How many 4 digit number can be formed by 0,1,2,3,4,5 divisible by 4 with repetition
My Approach:
Last two digits can be 00,04,12,20,24,32,40,44,52 that is 9 possibilities for last two digits.
For the hundredth place digit all 6 possibilities exist.For the thousand place we have 5 options (1,2,3,4,5 ).
Hence the solution is 5*6*9=270
Is my solution correct? Please correct me if I am wrong.
Your ans of $270$ is correct, but you might find this way simpler:
Since a number can't start with zero, there will be $5\cdot6^3$ valid numbers,
of which exactly $1/4$ will be divisible by $4$
[Think of a number system to base 6 to understand the rationale]
There are 5*6*6*6 = 1080 possible numbers. Half of which, 540, is divisible by 2. Half of that again, 270, is divisible by 4.
Edit: Perhaps not obvious. But we can observe, that the numbers are consecutive, except gaps of length 4, 44, or 444; all gaps multiple of 4.
Edit2:
In a sequence of consecutive numbers every fourth number is divisible by 4. Modulo 4 the sequence goes 0, 1, 2, 3, 0, 1 ...
In the increasing sequence of numbers made from only the digits 0, 1, 2, 3, 4 and 5, there will be gaps. We can observe that the gaps will have lengths of 4, 44 or 444. All gaps are a multiple of 4.
Therefore the modulo 4 sequence must run systematically and always increase by 1 modulo 4 across a gap.
There are 5*6*6*6 = 1080 four digit numbers in the sequence.

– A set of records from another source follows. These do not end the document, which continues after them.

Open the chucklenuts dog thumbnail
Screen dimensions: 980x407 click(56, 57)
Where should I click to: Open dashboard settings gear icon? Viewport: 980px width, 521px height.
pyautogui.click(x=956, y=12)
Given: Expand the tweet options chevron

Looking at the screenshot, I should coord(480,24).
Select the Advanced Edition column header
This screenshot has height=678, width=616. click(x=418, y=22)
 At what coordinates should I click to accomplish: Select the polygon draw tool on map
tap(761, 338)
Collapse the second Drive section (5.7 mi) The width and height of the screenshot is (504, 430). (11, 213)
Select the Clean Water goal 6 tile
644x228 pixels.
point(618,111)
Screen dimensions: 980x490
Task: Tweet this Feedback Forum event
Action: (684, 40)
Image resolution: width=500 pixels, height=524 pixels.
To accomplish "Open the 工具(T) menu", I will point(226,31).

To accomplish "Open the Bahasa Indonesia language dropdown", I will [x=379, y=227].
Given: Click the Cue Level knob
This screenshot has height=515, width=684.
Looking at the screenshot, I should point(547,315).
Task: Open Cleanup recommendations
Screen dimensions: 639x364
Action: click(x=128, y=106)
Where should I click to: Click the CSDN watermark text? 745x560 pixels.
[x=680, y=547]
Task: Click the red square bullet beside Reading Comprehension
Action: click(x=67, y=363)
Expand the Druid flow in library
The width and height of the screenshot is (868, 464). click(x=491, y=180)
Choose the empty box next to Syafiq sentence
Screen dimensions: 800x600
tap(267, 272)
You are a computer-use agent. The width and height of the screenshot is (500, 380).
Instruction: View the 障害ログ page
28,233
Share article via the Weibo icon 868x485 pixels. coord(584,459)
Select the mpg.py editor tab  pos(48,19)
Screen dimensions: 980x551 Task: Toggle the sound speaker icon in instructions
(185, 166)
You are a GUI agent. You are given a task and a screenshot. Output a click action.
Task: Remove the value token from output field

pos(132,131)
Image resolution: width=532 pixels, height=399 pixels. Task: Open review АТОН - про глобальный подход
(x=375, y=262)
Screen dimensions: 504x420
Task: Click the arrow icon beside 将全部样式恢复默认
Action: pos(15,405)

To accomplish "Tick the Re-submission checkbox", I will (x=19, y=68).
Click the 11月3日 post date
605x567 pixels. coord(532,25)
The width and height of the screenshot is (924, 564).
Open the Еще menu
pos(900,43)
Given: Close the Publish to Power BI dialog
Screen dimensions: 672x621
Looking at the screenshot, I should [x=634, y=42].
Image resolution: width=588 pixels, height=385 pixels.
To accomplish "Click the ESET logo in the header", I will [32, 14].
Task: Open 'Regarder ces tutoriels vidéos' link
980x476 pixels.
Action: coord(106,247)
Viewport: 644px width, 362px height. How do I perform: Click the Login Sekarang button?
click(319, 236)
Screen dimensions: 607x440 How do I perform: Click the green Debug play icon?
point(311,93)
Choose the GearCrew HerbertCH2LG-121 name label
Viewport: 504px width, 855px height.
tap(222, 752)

A multiple of 4, so 1/4, i.e. 270 of the numbers, are divisible by 4.
Best way is to identify the first(1000) and last 4 digit numbers(5552) divisible by 4. Then they will be in arithmetic progression with d=4. Then you can identify n=number of terms[(5552-1000)/4+1=1139 numbers can be formed], which gives you exact answer for any such problems with repetition.